XVIII- Serel & Hans

1.3K 181 392
                                    

Bunca zamandan sonra hikâye hakkında unuttuğunuz bazı şeyler olabilir, anlıyor ve özür diliyorum. Fark etmeden hikâye yazmaya bayağı bir ara verdim ama buna ihtiyacım vardı. Size, önceki bölümlerden bazı hatırlatıcı notlar koydum. Notlar bir "not" şeklinde değil, hikâyenin betimlemelerine döşenmiş hâlde, akıcılığı bozmadan hatırlayabileceğiniz türde. Keyifli okumalar 💖

☆•°☆°•☆•°

İthaf; mirxasl

Ertesi gün, Pamir ve Rona adlı krallar büyük bir ziyafet vermişti sabahın ilerleyen saatlerinde. Hava soğuktu, kar yoktu ama hafiften yağmur çiseliyordu. Pamir ve Rona'nın eşleri, Harry, Louis ve diğer krallar masaya oturmuş, sohbet ederek ziyafetin tadını çıkarıyorlardı.

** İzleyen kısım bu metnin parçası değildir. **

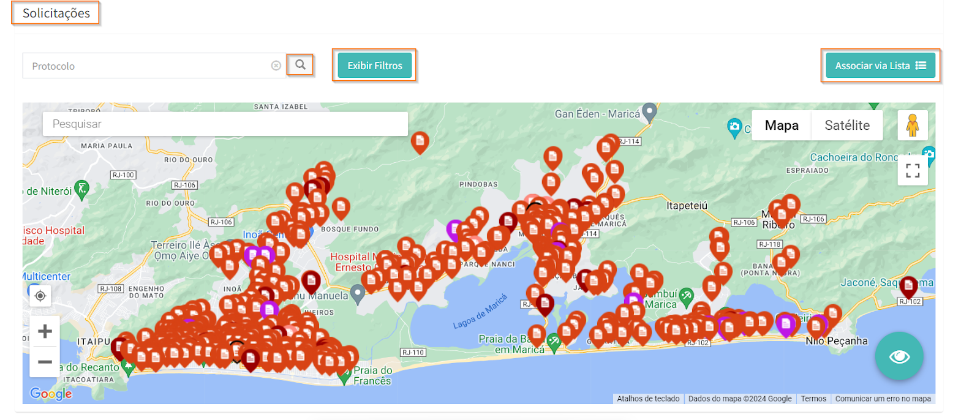The width and height of the screenshot is (980, 420).
Task: Switch map to Satélite view
Action: click(x=846, y=126)
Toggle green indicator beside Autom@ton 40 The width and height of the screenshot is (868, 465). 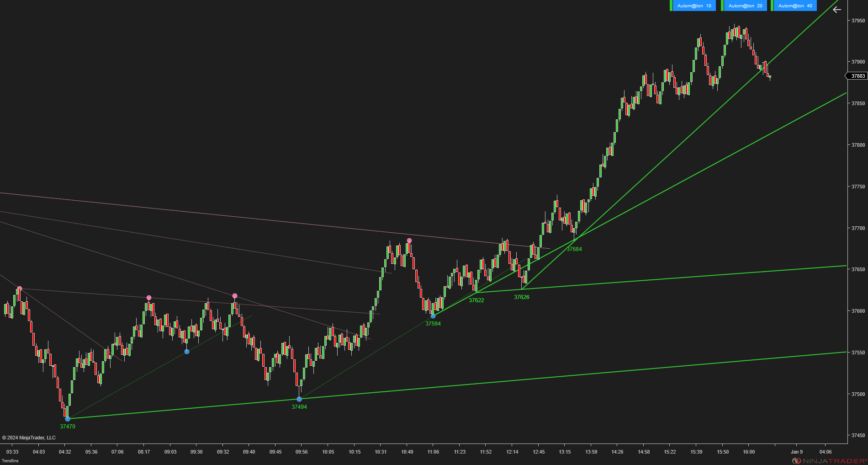(x=772, y=5)
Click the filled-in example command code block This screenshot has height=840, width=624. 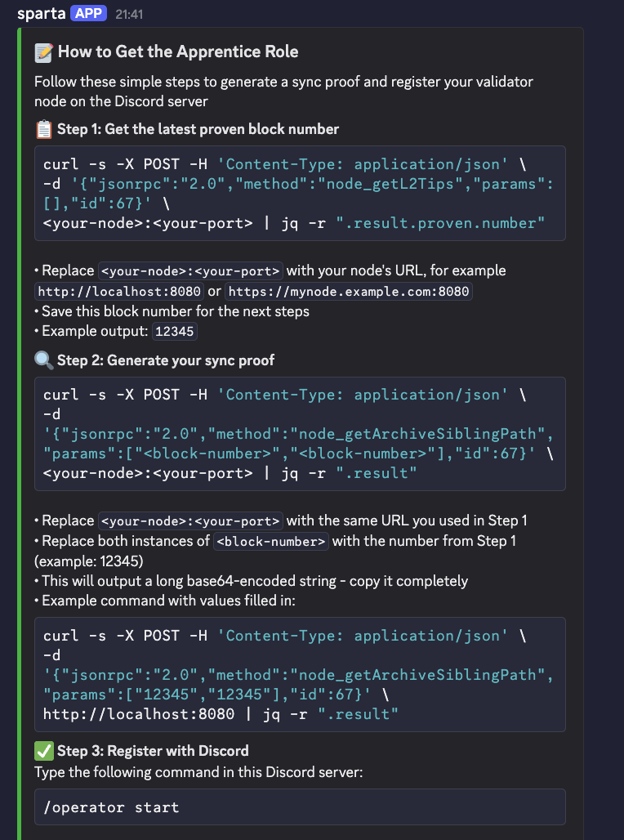300,674
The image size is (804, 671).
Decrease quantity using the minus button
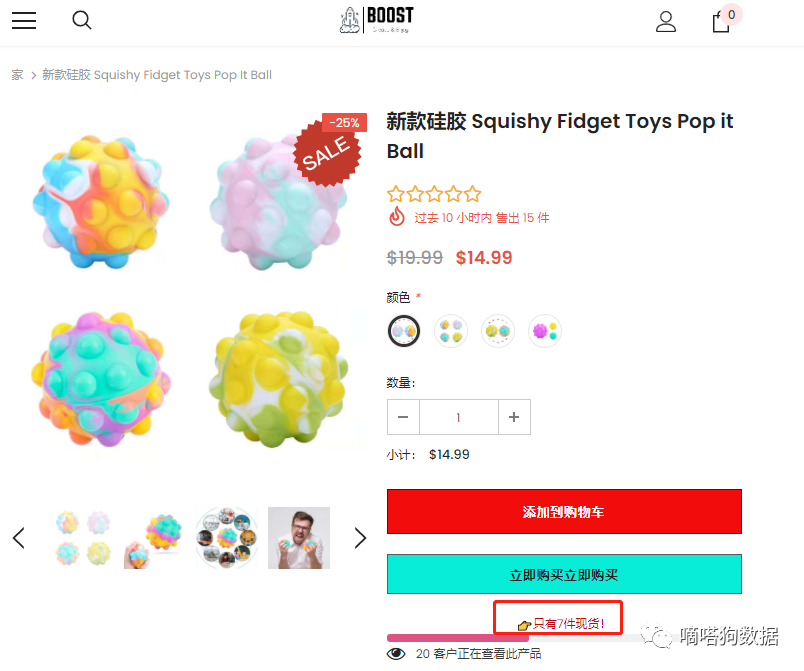[x=403, y=417]
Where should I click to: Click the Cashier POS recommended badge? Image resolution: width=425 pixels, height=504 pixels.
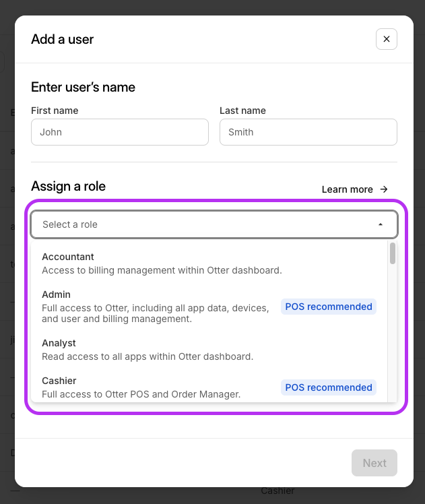click(329, 387)
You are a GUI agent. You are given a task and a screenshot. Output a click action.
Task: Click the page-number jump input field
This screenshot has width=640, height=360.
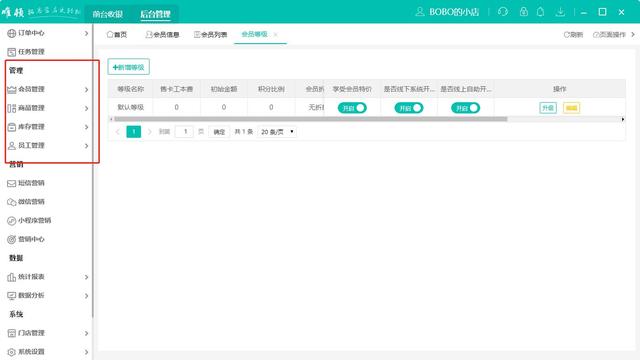point(184,131)
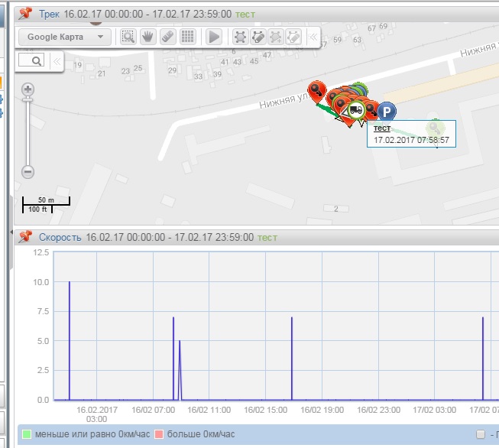Open the тест link in map tooltip
Viewport: 499px width, 448px height.
(x=381, y=129)
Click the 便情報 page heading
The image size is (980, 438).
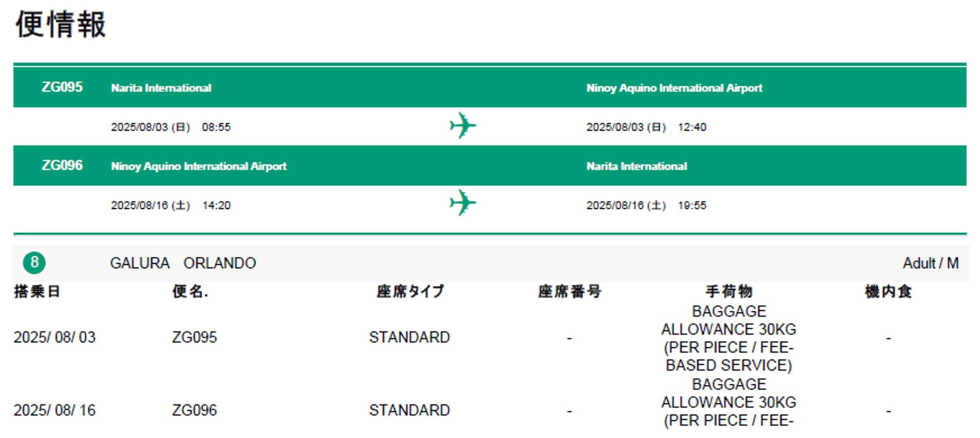tap(61, 24)
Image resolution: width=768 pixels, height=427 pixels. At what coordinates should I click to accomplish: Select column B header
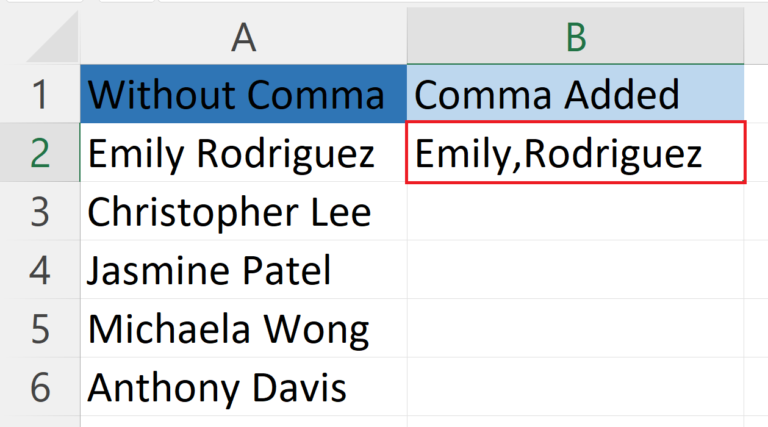point(575,37)
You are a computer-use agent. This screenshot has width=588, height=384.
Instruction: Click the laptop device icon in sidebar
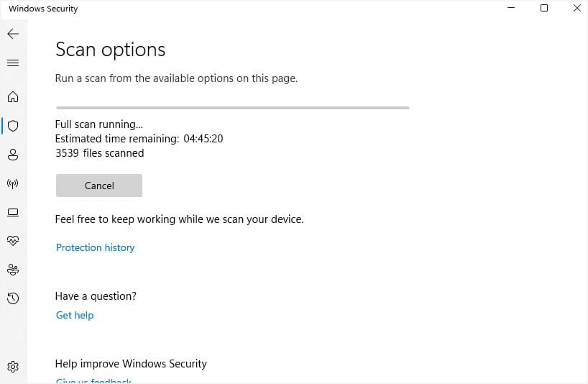click(x=13, y=212)
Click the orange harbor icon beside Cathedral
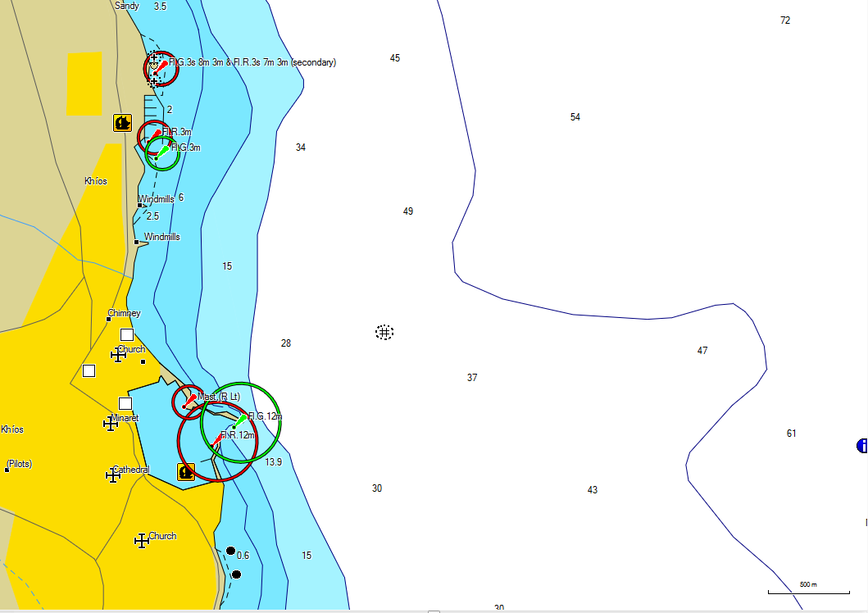 tap(186, 471)
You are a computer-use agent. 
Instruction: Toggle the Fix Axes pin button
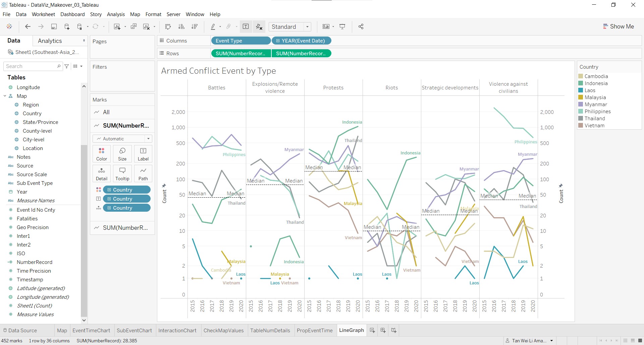(x=259, y=27)
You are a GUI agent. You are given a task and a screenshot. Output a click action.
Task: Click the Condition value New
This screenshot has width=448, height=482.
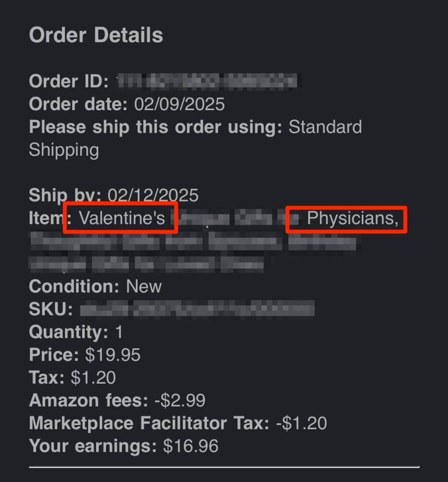coord(144,286)
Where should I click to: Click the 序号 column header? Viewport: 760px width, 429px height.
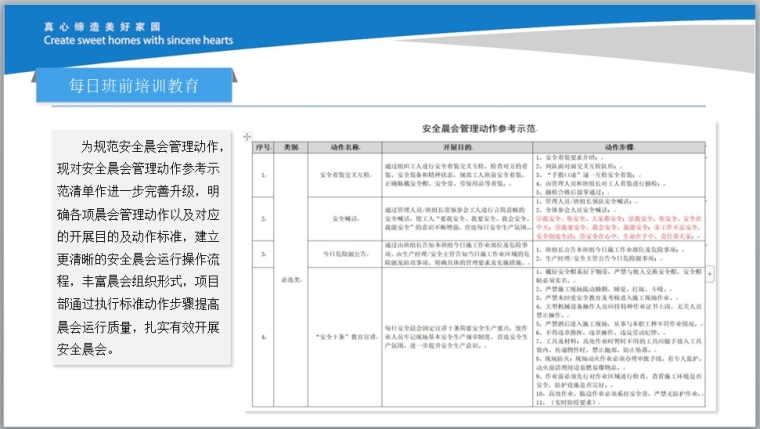pos(263,146)
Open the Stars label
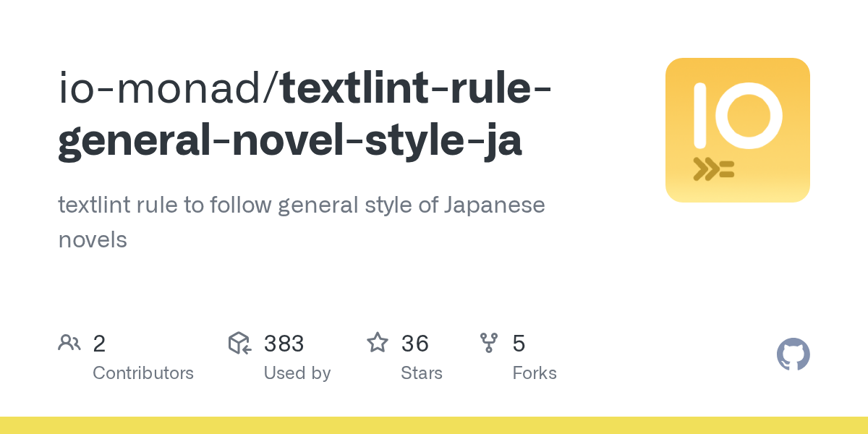This screenshot has height=434, width=868. coord(421,373)
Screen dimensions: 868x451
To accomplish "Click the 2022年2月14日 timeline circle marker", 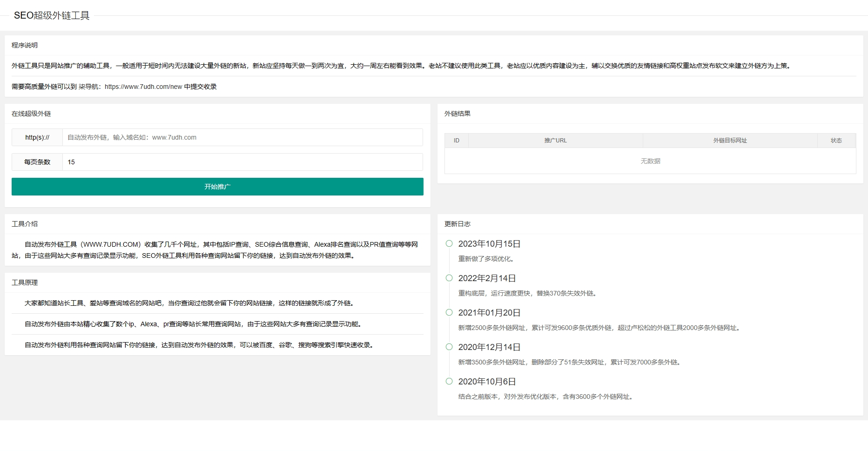I will coord(449,278).
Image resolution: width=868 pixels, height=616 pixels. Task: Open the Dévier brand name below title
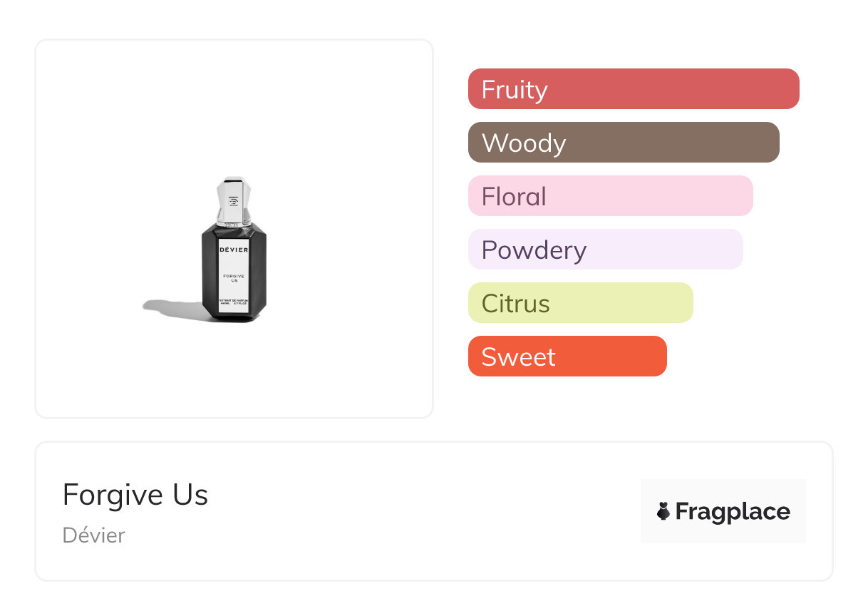[94, 535]
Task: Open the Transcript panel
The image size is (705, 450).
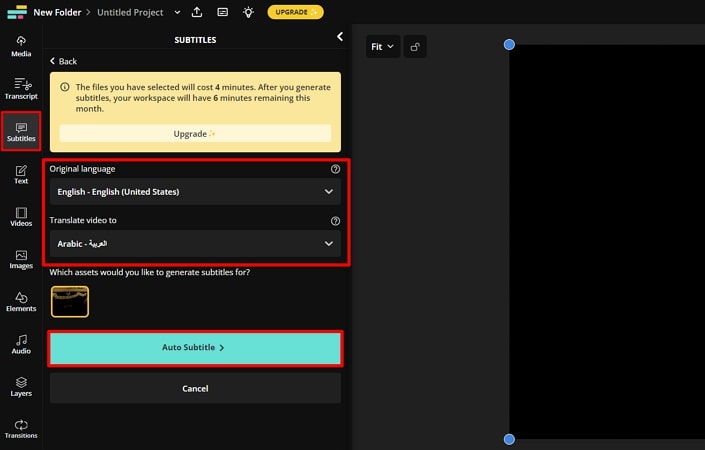Action: 21,88
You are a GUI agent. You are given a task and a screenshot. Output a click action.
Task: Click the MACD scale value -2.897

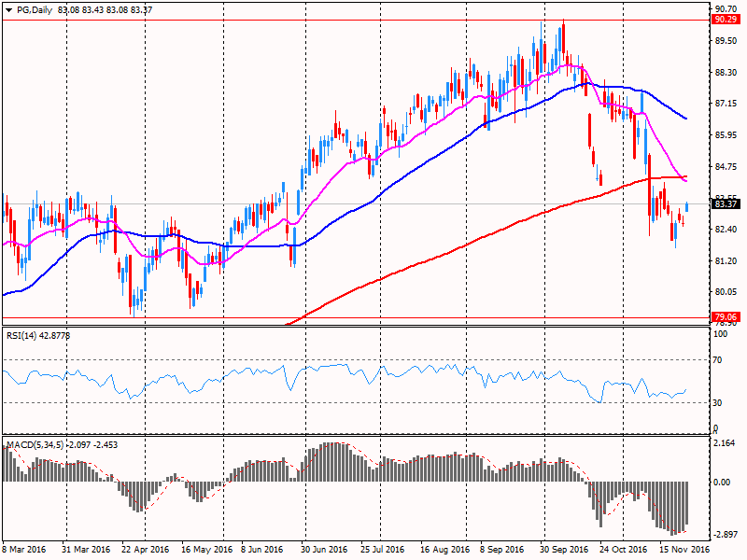point(725,535)
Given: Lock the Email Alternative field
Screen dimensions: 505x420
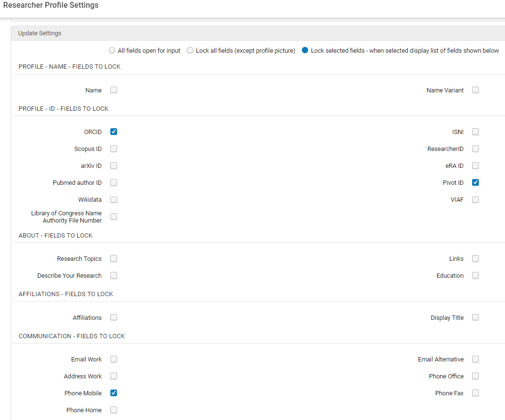Looking at the screenshot, I should [x=475, y=359].
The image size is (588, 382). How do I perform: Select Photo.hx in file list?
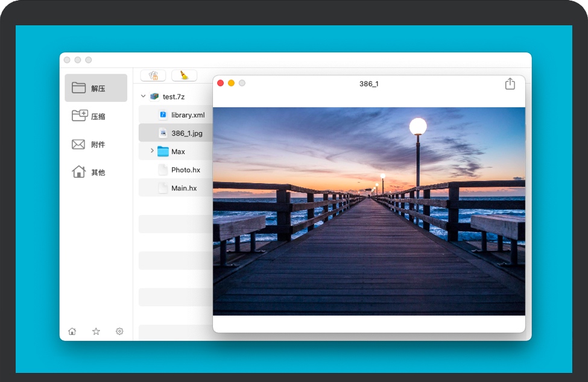coord(185,170)
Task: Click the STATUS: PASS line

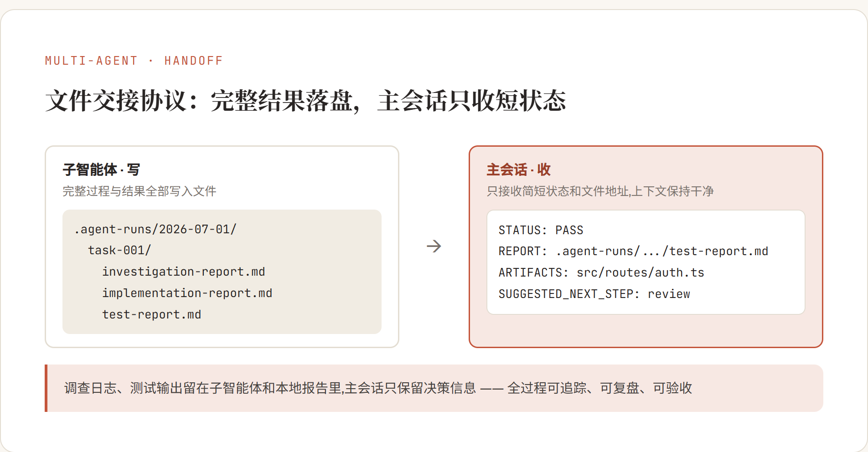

Harry genelde susuyor ve onları dinliyordu. Hunca bazı kelimeleri karıştırıyor olsa da üç beş kelimeyi bir araya getirerek cümleleri kavrıyordu. Pamir ve Rona'nın eşleri de ona ilgiyle yaklaşıyordu ama dillerini çok iyi bilmediğinden anlaşmakta güçlük çekiyorlardı. Buna rağmen samimiyetlerini hissedebiliyordu Prens Harry. Louis'yle evleneceğine göre daha çok Hunca çalışması gerekiyordu. Louis Latince'de çok iyiydi, Harry de onun diline hâkim olmak istiyordu.

Gel gelelim şu evlilik meselesi krallar tarafından hoş karşılandığından Harry çok rahattı. Elbette ne kendisi ne de Louis haberdardı kralların yaptığı plandan, Louis'yi tahttan indirmede bu evliliğin ne kadar yardımcı olabileceğinden... Harry'nin haberinin olmadığı bir diğer şey ise, Louis'nin onlara karşı ne kadar tetikte olduğuydu. Dolayısıyla mutlu hissediyor, bu Hun İmparatorluğunda eşi olacak adamla mutlu mesut yaşamanın hayalini kuruyordu.

"Üzüm şarabı alın, lezzetlidir. Siyah üzümden yapıldı, prensim," dedi Rona. Kardeşi Pamir'in somurtarak yemek yemesi göze çarpmasın diye ilgili davranmaya çaba gösteriyordu.

"Elbette," diyerek kabul etti Harry. Bardağındaki birkaç yudumluk şarap hemen yenilendi. Normalde bu kadar çok şarap içmezdi ama Hunlar buna bayılıyordu.

"Bugün yola çıkacak olmanız iyi olmayabilir," dedi Rona, İmparator'a doğru. "Hava yağışlı geçecek gibi görünüyor."

"Güneybatıdaki bulutlara bakılırsa hava açık. Biz gittikçe yağmur arkamızda kalır."

Rona ısrar etmeden başıyla onayladı. Bu kez Pamir gözlerini Harry'ye çevirdi ve sessizce onu süzdü. Toga adlı Romalı kıyafeti üzerinde olsa tam bir Romalı gibi görünecekti. Bir yandan ten rengi, davranışları, konuşması zaten öyleydi de. Siniri iyice bozuldu. Bir Vizigot paçavrası sırf yönetimde iyi diye başa geçebiliyordu ve bu yetmemiş gibi ta Doğu Roma'daki bir sürgün prensi koynuna eş olarak alıyordu. Hunlar'ın adı kirlenecekti, ah bir başa geçebilseydi!

"Umarım yapılanlardan memnun kaldınız," dedi Pamir uzun zaman ardından. Gözleri direkt olarak Harry'ye bakıyor olduğundan Harry bunu fark ederek, hemen ağzındaki lokmayı yutup başını aşağı yukarı salladı.

"Memnunum. Çok muhteşem ilgilendiniz," dedi muhteşem kelimesi yerine başka bir şey bulamayarak. Bu durum Louis'nin de dâhil kralların eşlerinin de tebessümüne neden oldu.

"Memnun kalmanız beni gururlandırdı. Bir kral olarak, sizi ve yakında eşiniz olacak Kralımızı ağırlamak büyük bir şeref."

Rona afallamış hâlde baktı kardeşine. Aklındaki sinsi tarafı bilmese bir şey demeyecekti, ama hem şaşırmasına neden oluyor hem de onu korkutuyordu. Pamir kan bağı olan tek ailesiydi. Bu sinsi tavırları yüzünden onun başına bir şey gelmesinden ve aynısının kendisine de olacağından ölesiye korkuyordu.